Methods: A chart review of all Rh(D)-negative mothers delivering at the University of Washington from 2002 to 2012 was conducted to determine the rate of gestational seroconversion to anti-D antibodies before 28 weeks of gestation. A decision tree was constructed to estimate the economic effects of eliminating the indirect antiglobulin screen at 28 weeks of gestation and instead immunizing all Rh(D)-negative, anti-D antibody-negative women with anti-D immune globulin at that time. A theoretical cohort of 100,000 women was modeled. Probabilities and costs were derived from published literature, chart review, and expert opinion. Univariate sensitivity analyses followed by a Monte Carlo analysis examined assumptions and uncertainties in our model across entire distributions.
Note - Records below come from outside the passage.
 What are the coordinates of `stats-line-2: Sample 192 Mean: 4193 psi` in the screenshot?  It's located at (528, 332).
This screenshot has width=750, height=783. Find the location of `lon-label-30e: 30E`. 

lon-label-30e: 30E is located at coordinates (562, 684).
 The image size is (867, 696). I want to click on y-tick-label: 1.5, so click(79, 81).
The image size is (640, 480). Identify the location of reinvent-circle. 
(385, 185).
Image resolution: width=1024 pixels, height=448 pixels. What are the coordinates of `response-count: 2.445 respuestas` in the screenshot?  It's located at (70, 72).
Results: The seroconversion rate of development of anti-D antibodies before 28 weeks of gestation in the cohort analyzed was 0.099% (2/2,029 women). From a societal perspective, the expected cost savings from implementing the reduced indirect antiglobulin screening strategy, per 100,000 women, ranged from $6 to $7.7 million. The overall cost savings for implementing this strategy in the United States for 1 year ranged from $34.7 to $35.6 million. This strategy remained cost-beneficial when varying our parameters (eg, anti-D immune globulin, antibody test cost) to their logical extremes. The Monte Carlo analysis verified the cost savings of our strategy.
Conclusion: The updated seroconversion rate and our model suggest that eliminating the 28-week antibody screen would be cost-beneficial from a societal perspective while posing minimal potential harm to the recipients.